## What this task involves
Exactly as written, retype the lines that run from the line holding "Toggle X-Ray mode" through the end of the records below. Do not include pictures.

START Materials provided

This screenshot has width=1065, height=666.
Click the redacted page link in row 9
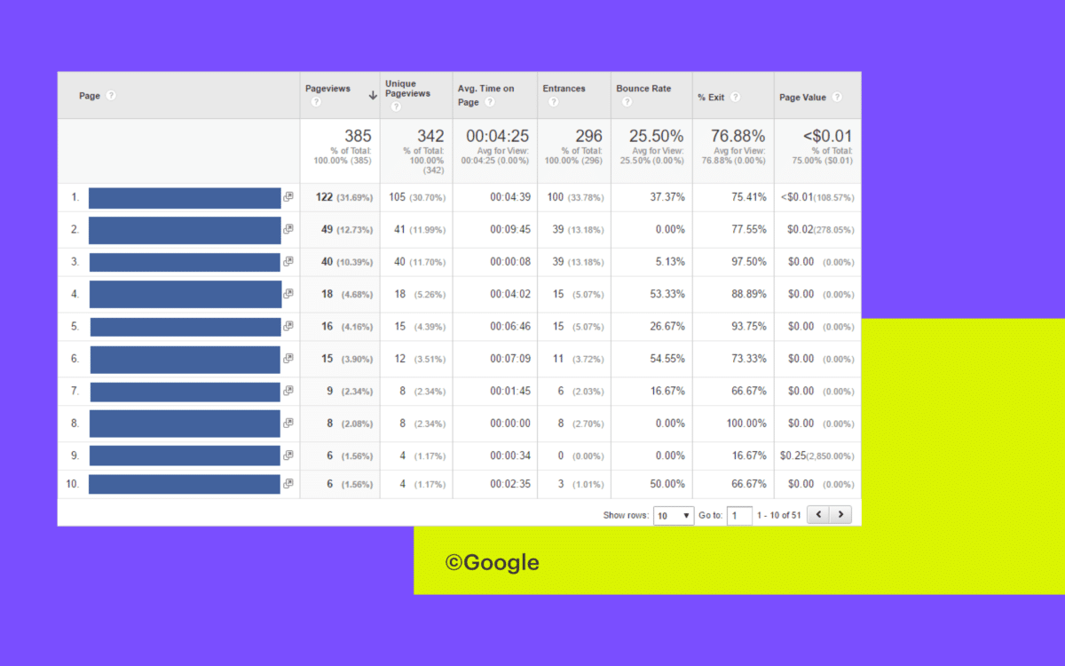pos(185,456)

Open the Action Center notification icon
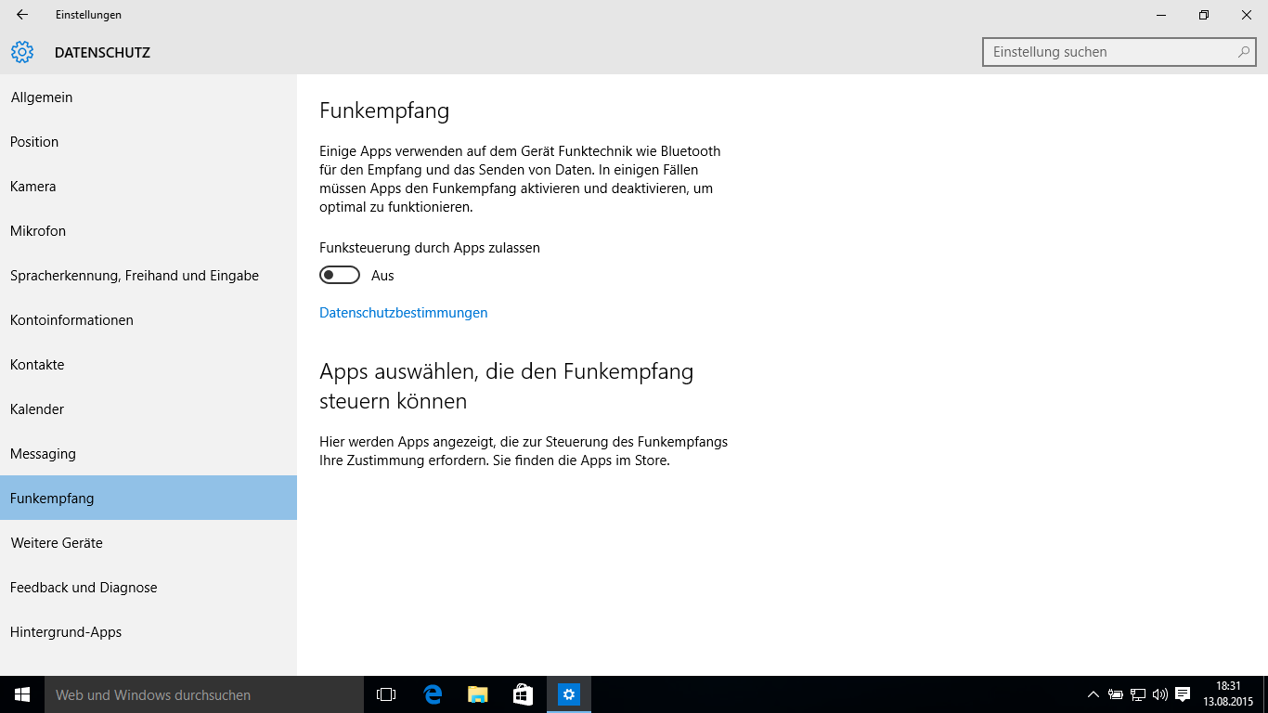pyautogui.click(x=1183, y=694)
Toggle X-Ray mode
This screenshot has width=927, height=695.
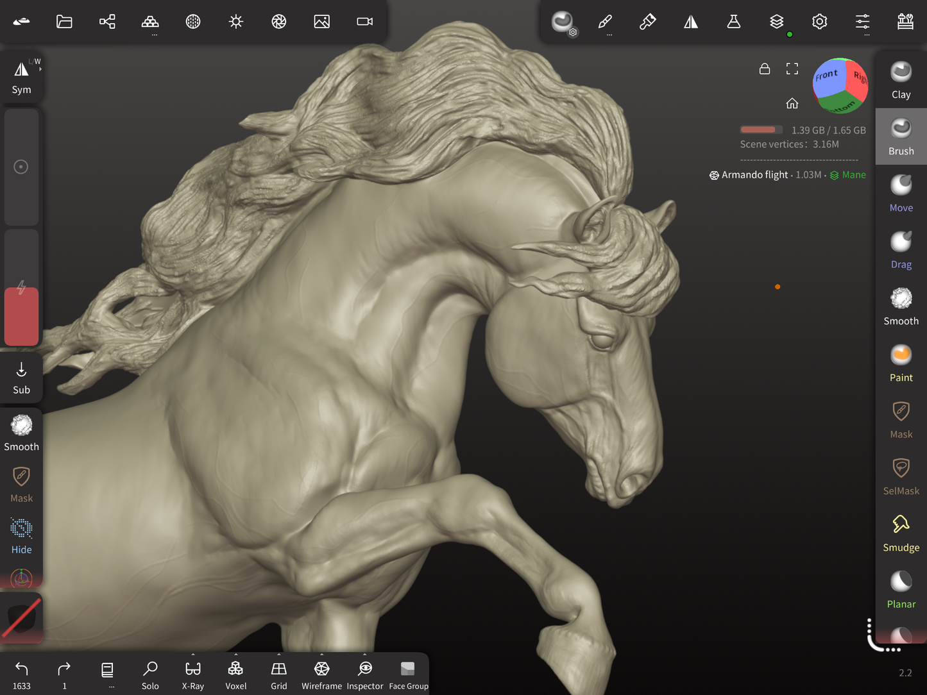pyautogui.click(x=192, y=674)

END Materials provided

## The completed task
Toggle X-Ray mode
This screenshot has width=927, height=695.
pyautogui.click(x=192, y=674)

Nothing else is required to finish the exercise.